* Assignment
An exact copy of all the entries below is what this task needs.

[Collection entries]

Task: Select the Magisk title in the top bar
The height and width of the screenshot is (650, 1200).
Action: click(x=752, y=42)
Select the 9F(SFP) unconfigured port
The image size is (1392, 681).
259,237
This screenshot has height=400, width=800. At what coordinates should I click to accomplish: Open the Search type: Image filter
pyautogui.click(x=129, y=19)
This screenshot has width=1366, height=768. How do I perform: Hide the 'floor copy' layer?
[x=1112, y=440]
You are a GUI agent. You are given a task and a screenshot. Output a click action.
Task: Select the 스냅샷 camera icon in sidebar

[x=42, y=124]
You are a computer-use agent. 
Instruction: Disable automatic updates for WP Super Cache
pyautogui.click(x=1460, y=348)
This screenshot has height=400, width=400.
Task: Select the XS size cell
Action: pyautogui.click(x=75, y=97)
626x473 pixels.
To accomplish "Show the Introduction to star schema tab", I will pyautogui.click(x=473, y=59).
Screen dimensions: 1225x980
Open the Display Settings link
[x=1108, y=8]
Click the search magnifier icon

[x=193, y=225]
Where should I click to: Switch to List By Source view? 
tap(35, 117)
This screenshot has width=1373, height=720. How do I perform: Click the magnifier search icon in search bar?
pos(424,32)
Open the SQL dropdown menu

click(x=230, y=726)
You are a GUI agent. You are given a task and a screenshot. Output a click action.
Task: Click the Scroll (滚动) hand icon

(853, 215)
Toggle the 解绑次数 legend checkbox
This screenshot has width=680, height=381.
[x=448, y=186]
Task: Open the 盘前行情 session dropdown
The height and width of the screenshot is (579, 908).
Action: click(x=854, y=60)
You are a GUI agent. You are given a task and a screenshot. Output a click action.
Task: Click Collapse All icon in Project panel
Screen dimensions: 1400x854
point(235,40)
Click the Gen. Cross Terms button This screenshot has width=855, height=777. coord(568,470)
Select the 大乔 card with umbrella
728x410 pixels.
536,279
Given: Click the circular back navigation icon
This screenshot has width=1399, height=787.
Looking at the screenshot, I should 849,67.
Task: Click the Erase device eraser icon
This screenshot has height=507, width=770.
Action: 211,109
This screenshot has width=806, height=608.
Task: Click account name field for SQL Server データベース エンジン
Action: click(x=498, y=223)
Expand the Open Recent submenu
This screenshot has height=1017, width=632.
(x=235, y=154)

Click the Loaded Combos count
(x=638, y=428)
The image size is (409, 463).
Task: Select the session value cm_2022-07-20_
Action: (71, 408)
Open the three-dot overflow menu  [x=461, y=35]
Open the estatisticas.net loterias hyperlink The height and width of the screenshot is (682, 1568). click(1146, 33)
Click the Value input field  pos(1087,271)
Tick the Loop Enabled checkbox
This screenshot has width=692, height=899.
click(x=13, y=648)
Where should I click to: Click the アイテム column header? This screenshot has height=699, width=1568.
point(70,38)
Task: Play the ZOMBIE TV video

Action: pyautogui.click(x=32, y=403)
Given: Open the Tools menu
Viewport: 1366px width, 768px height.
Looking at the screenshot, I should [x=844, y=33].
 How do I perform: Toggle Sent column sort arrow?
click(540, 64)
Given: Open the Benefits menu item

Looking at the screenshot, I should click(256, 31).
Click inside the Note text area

* Written answer
Task: Select the Magisk title in the top bar
The height and width of the screenshot is (650, 1200).
Action: click(x=752, y=42)
Select the 9F(SFP) unconfigured port
The image size is (1392, 681).
259,237
This screenshot has height=400, width=800. At what coordinates should I click to accomplish: Open the Search type: Image filter
pyautogui.click(x=129, y=19)
This screenshot has width=1366, height=768. How do I perform: Hide the 'floor copy' layer?
[x=1112, y=440]
You are a GUI agent. You are given a task and a screenshot. Output a click action.
Task: Select the 스냅샷 camera icon in sidebar

[x=42, y=124]
You are a computer-use agent. 
Instruction: Disable automatic updates for WP Super Cache
pyautogui.click(x=1460, y=348)
This screenshot has height=400, width=400.
Task: Select the XS size cell
Action: pyautogui.click(x=75, y=97)
626x473 pixels.
To accomplish "Show the Introduction to star schema tab", I will pyautogui.click(x=473, y=59).
Screen dimensions: 1225x980
Open the Display Settings link
[x=1108, y=8]
Click the search magnifier icon

[x=193, y=225]
Where should I click to: Switch to List By Source view? 
tap(35, 117)
This screenshot has width=1373, height=720. How do I perform: Click the magnifier search icon in search bar?
pos(424,32)
Open the SQL dropdown menu

click(x=230, y=726)
You are a GUI agent. You are given a task and a screenshot. Output a click action.
Task: Click the Scroll (滚动) hand icon

(853, 215)
Toggle the 解绑次数 legend checkbox
This screenshot has width=680, height=381.
[x=448, y=186]
Task: Open the 盘前行情 session dropdown
The height and width of the screenshot is (579, 908).
Action: click(x=854, y=60)
You are a GUI agent. You are given a task and a screenshot. Output a click action.
Task: Click Collapse All icon in Project panel
Screen dimensions: 1400x854
point(235,40)
Click the Gen. Cross Terms button This screenshot has width=855, height=777. coord(568,470)
Select the 大乔 card with umbrella
728x410 pixels.
536,279
Given: Click the circular back navigation icon
This screenshot has width=1399, height=787.
Looking at the screenshot, I should 849,67.
Task: Click the Erase device eraser icon
This screenshot has height=507, width=770.
Action: 211,109
This screenshot has width=806, height=608.
Task: Click account name field for SQL Server データベース エンジン
Action: click(x=498, y=223)
Expand the Open Recent submenu
This screenshot has height=1017, width=632.
(x=235, y=154)

Click the Loaded Combos count
(x=638, y=428)
The image size is (409, 463).
Task: Select the session value cm_2022-07-20_
Action: (71, 408)
Open the three-dot overflow menu  [x=461, y=35]
Open the estatisticas.net loterias hyperlink The height and width of the screenshot is (682, 1568). click(1146, 33)
Click the Value input field  pos(1087,271)
Tick the Loop Enabled checkbox
This screenshot has width=692, height=899.
click(x=13, y=648)
Where should I click to: Click the アイテム column header? This screenshot has height=699, width=1568.
point(70,38)
Task: Play the ZOMBIE TV video

Action: pyautogui.click(x=32, y=403)
Given: Open the Tools menu
Viewport: 1366px width, 768px height.
Looking at the screenshot, I should [x=844, y=33].
 How do I perform: Toggle Sent column sort arrow?
click(540, 64)
Given: Open the Benefits menu item

Looking at the screenshot, I should click(256, 31).
Click inside the Note text area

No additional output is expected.